Después de dos días de funeral, nos recibe la primera noche en casa con la familia incompleta.  Todos se van a sus cuartos a buscar un rincón para poner el dolor. Yo prefiero tumbarme en el sofá a dormitar. Escucho un llanto incesante de mujer y salgo corriendo al cuarto de mamá.  Ella descansa, parece dormida, tal vez no lo está. Pero no es ella la que llora. “A lo mejor lo soñé”, me dije. Suspiro y me doy un baño con agua fría de pipote.

Fresca y calmada, verifico que todo está en orden y  decido dormir con mi mamá para que no se sienta sola.

Pongo la cabeza en la almohada y me quedo dormida enseguida. En algún momento de la madrugada siento una respiración fuerte a mi lado y me invaden escalofríos.
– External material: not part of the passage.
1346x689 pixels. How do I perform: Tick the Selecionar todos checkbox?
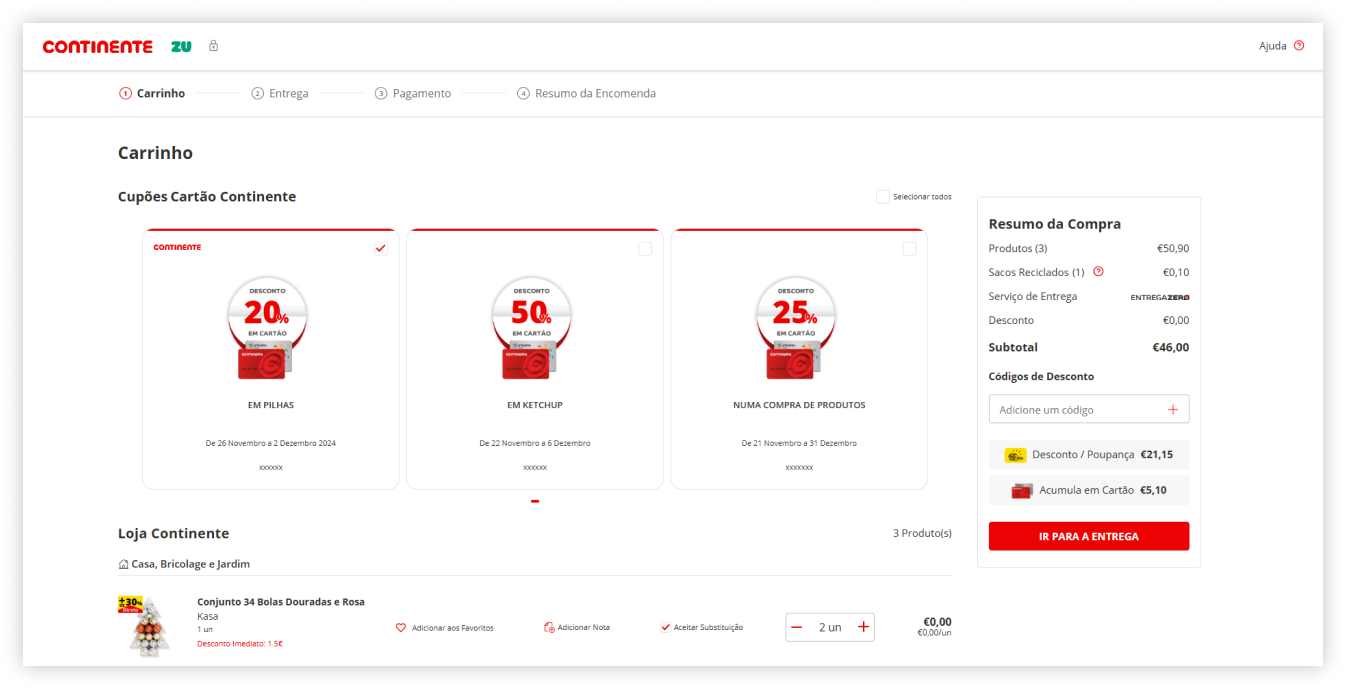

Abro los ojos  y veo el rostro de mi papá en lo que debía ser el rostro de mamá. Algo que no puedo ni quiero definir me impidió mover el cuerpo. Cerré los ojos y recé alguna oración que ahora no recuerdo.  Cuando se fue el escalofrío, abrí los ojos y mi mamá seguía dormida. No quise despertarla para contarle, sólo susurré: “siempre serás mi primer amor” y volví a dormir.

Amanece. Caracas está empapada. Es un nubarrón gris, una enorme lagrima. No hay color que defina el vacío. Esa mañana, todas mis preguntas se quedaron sin respuestas.